This surprises me somewhat, I was under the impression that the linearity (or unitarity) of QM was extremely well recognized, i.e. the fact that conventional QM has absolutely nothing to do with nonlinear dynamics; this is exactly why I for example believe that QM can be only at best a provisional theory, because almost all phenomena in nature are inherently non-linear, which is reflected in the fact that historically almost all fundamental theories in physics were special linearized limiting cases which eventually got recast into their more correct non-linear form.

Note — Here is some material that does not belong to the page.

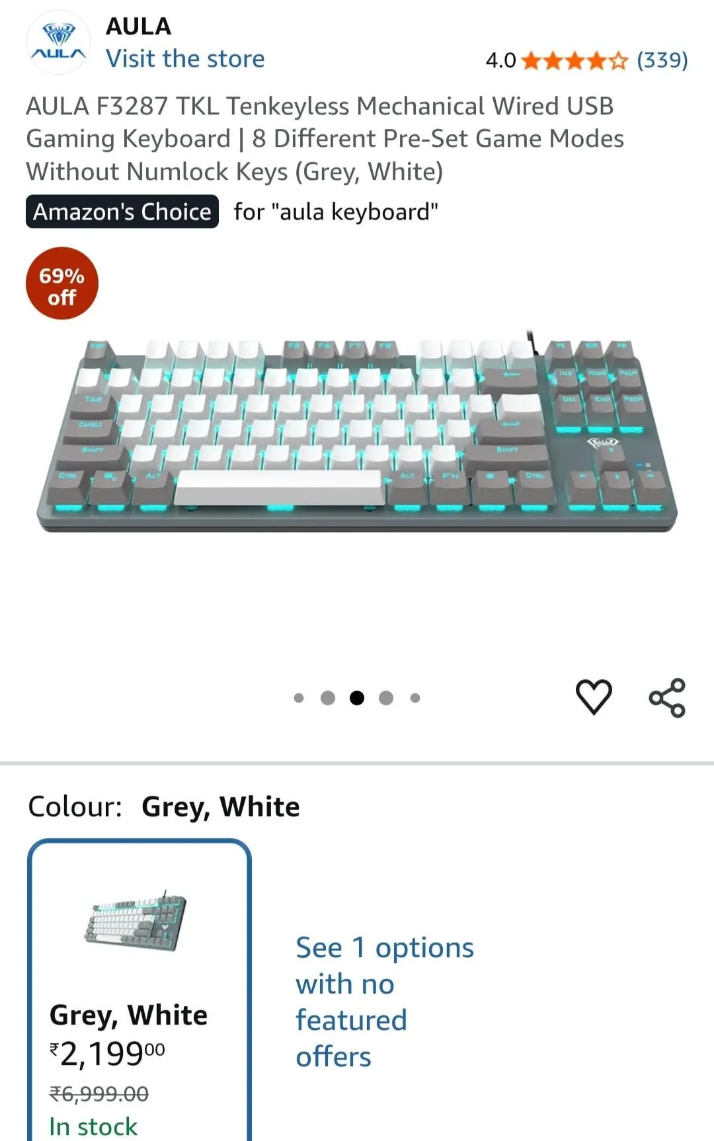Screen dimensions: 714x1141
Task: Tap the AULA F3287 product title
Action: click(x=325, y=139)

This trend continues to this very day; just take a look at condensed matter physics, hydrodynamics, biophysics and so on.
bhobba said:
So I have zero idea where you are getting this from - its certainly not from textbooks that carefully examine QM. Textbooks at the beginner/intermediate level sometimes have issues - but they are fixed in the better, but unfortunately, more advanced texts
I got this from having read several papers, systematic reviews, conference transcripts and books on the subject. I don't have much time to spare atm but will link to them later if needed.

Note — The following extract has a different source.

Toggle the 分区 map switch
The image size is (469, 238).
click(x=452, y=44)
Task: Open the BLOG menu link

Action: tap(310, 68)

As for the axiomatic treatment a la Ballentine, I believe the others have answered that adequately, but I will reiterate my own viewpoint: that is a mathematical axiomatization made in a similar vein to measure theoretic probability theory, not a physical derivation from first principles.
bhobba said:
That leads to exactly the same situation as QM - a deterministic equation describing a probabilistic quantity. Is that inconsistent too? Of course not. Inconsistency - definition: If there are inconsistencies in two statements, one cannot be true if the other is true. Obviously it can be true that observations are probabilistic and the equation describing those probabilities deterministic. There is no inconsistency at all,
Your analogy fails because what you are describing there are internal parts, i.e. a hidden variables theory; for QM these types of theories are ruled out experimentally by various inequality theorems (Bell, Leggett), at least assuming locality, but this seems to be an irrelevant digression.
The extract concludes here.